How to complete this task: Every line in the data below that has the word "host" should be returned.

Data to use:
Segment Open

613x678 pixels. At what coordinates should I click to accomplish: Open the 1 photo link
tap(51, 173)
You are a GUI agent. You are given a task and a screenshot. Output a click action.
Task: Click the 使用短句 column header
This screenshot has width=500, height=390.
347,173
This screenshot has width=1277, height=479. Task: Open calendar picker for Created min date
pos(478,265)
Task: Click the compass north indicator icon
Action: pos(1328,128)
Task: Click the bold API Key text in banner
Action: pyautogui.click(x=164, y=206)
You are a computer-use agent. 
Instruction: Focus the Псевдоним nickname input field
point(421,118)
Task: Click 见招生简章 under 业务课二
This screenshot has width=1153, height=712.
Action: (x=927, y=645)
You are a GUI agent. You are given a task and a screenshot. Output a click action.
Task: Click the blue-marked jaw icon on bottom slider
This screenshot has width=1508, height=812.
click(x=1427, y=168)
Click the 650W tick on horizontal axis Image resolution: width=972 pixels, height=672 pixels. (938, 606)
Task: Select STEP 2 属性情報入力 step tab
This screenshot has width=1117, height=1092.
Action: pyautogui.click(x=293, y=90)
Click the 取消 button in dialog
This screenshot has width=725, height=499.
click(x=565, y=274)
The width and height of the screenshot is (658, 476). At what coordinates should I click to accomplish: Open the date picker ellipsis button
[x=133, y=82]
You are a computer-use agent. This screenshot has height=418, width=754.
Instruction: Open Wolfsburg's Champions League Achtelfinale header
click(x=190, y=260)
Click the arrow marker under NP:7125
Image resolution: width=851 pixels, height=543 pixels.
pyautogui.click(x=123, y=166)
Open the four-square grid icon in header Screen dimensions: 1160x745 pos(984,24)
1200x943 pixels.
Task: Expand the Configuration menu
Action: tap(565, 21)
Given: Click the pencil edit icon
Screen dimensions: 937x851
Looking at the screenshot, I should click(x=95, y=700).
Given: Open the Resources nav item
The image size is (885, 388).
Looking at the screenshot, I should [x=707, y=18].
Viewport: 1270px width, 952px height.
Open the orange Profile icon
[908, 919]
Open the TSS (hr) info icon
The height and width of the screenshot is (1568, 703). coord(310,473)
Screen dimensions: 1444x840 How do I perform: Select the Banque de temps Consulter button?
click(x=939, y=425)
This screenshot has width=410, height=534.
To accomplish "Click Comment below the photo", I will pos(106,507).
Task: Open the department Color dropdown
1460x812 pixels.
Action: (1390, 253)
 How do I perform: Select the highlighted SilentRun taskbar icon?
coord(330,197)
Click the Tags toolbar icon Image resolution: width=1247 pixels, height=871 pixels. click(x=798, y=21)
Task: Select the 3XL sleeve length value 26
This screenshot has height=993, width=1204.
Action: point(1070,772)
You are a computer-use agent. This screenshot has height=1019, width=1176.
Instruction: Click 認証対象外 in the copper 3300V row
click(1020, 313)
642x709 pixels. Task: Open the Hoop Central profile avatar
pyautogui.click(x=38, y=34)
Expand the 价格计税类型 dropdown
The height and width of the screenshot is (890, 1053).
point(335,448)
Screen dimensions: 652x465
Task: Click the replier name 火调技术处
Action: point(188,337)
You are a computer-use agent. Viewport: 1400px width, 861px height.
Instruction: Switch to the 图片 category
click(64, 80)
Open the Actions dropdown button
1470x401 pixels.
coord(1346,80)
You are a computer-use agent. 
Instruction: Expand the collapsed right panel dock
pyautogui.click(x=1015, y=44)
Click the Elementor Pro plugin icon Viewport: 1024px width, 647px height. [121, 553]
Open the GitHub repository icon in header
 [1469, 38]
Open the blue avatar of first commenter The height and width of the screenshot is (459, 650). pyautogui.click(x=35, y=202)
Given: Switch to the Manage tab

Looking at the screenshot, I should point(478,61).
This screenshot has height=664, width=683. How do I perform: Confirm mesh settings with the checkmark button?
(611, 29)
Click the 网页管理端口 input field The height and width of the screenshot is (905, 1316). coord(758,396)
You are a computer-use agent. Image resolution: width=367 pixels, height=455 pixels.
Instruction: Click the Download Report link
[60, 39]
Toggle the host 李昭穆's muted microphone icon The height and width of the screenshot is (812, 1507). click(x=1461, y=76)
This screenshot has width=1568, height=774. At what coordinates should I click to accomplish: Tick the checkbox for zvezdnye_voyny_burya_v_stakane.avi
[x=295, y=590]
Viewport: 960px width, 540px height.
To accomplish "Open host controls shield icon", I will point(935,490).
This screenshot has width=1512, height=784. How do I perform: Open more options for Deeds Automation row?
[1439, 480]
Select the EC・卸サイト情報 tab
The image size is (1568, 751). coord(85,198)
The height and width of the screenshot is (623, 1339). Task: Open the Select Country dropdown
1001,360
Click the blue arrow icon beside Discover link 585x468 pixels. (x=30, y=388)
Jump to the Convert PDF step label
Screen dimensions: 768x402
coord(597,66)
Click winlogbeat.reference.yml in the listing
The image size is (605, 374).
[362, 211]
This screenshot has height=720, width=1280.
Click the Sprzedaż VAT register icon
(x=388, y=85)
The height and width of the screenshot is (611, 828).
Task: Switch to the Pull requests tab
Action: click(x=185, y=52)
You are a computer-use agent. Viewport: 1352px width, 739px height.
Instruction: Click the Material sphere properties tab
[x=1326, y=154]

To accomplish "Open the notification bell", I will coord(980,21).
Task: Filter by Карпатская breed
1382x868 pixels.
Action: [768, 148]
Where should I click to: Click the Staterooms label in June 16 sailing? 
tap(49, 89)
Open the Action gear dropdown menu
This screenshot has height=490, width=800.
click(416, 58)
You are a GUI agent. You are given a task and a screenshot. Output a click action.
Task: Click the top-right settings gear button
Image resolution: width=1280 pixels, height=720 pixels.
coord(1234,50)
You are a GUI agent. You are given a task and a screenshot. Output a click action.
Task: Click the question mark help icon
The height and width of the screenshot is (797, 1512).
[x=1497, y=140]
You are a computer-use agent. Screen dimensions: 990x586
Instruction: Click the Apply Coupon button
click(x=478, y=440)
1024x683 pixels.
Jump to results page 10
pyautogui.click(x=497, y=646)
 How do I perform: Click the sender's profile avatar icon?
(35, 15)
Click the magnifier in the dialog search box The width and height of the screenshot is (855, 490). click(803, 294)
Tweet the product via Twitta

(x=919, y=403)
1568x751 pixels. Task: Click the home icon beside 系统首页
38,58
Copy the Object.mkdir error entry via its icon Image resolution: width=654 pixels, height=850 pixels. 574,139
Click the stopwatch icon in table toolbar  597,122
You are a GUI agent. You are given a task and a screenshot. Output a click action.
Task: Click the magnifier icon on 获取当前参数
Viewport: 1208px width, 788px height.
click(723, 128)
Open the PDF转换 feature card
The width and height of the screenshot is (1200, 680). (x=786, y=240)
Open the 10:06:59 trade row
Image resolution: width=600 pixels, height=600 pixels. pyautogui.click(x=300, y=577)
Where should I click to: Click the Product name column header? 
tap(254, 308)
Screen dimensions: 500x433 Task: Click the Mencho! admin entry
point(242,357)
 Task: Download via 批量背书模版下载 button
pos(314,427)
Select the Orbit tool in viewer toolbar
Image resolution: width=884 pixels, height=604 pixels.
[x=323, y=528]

Segment Closed

Exercise response:
Toggle the host 李昭穆's muted microphone icon The height and width of the screenshot is (812, 1507). click(x=1461, y=76)
To accomplish "Open host controls shield icon", I will point(935,490).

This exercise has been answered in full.